The Federal Reserve might start purchasing agency MBS again if the Obama administration can cobble together an effective program to refinance Fannie Mae and Freddie Mac guaranteed loans, according to a new report from Keefe, Bruyette & Woods (KBW).
"We believe that the Fed has given its stamp of approval to such a program and would probably support it with monetary policy if implemented," the investment banking firm writes.
In reaching this conclusion, KBW equity analyst Mark Pawlak links comments by Fed chairman Ben Bernanke and recent news reports that Fed officials are frustrated that so many Americans are blocked from refinancing and reaping the economic benefits of the record low-rate mortgages.
Pawlak specifically cited the Fed chief's Aug. 26 speech in Jackson Hole, Wyo., where Bernanke noted the housing sector is in a “very deep slump” but it would eventually recover due to population growth and household formation. "Good proactive housing policies could help speed the process," he added.
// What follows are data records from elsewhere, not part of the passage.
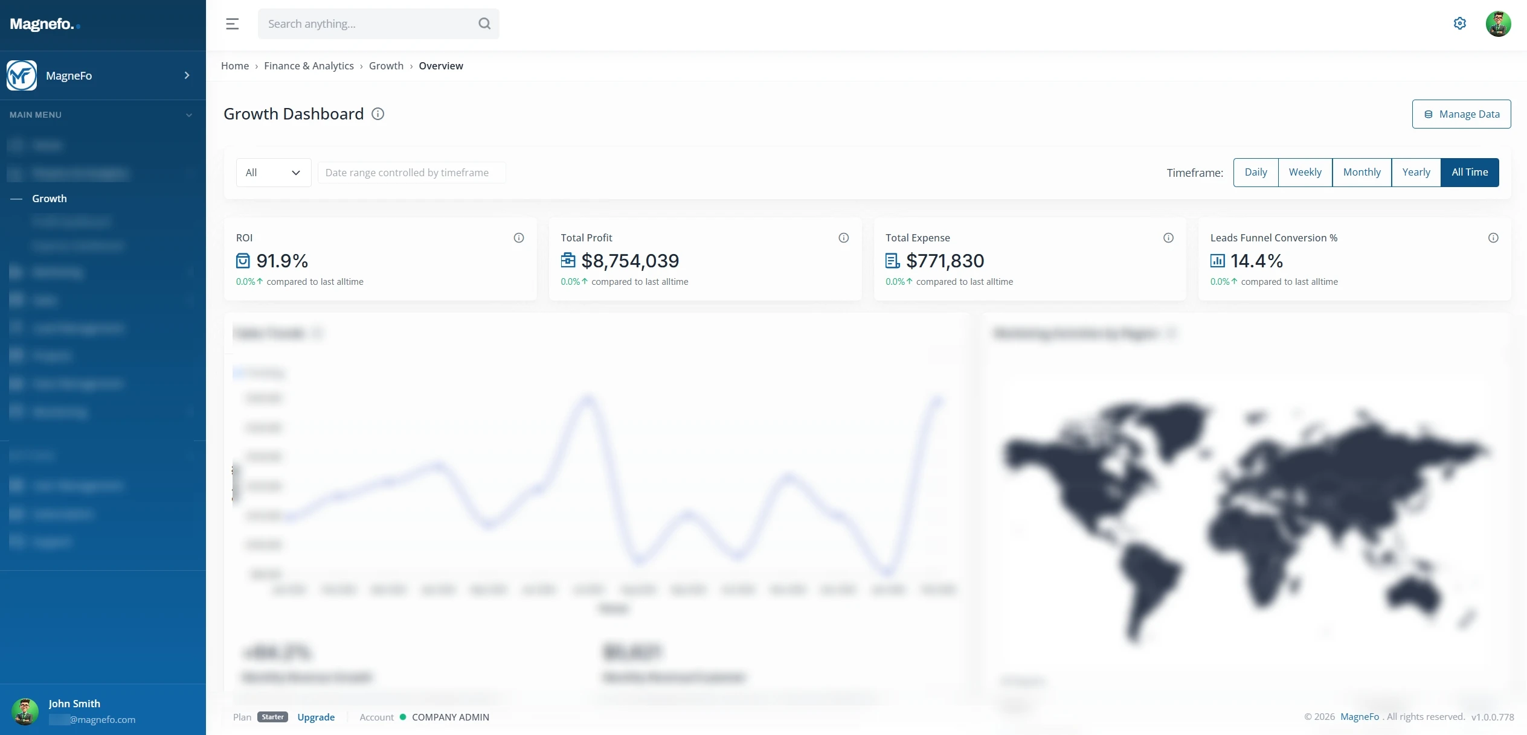
Task: Go to Finance & Analytics breadcrumb
Action: click(x=309, y=66)
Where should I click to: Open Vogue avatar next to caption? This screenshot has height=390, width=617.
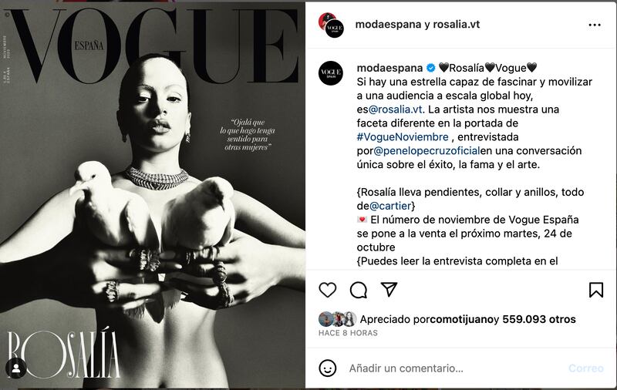tap(331, 73)
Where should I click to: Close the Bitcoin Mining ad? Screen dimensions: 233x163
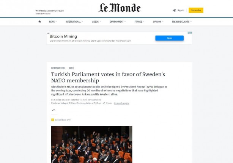click(191, 33)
If President Obama announces a GSE refinance program, "we would expect the Fed to follow up with support at their meeting on September 20 and 21," the KBW analyst says in the Aug. 25 report.
That support would be to start purchasing Fannie and Freddie MBS again.
The central bank purchased $1.25 trillion of agency MBS in 2009 through the end of the first quarter of 2010. That MBS portfolio has been running off and the Fed is using the proceeds to purchase Treasury securities.
If KBW is right, the Fed would use the proceeds to purchase agency MBS to support the administration's refi program.
The Federal Reserve had $892.5 billion in agency MBS remaining in its portfolio as of August 24.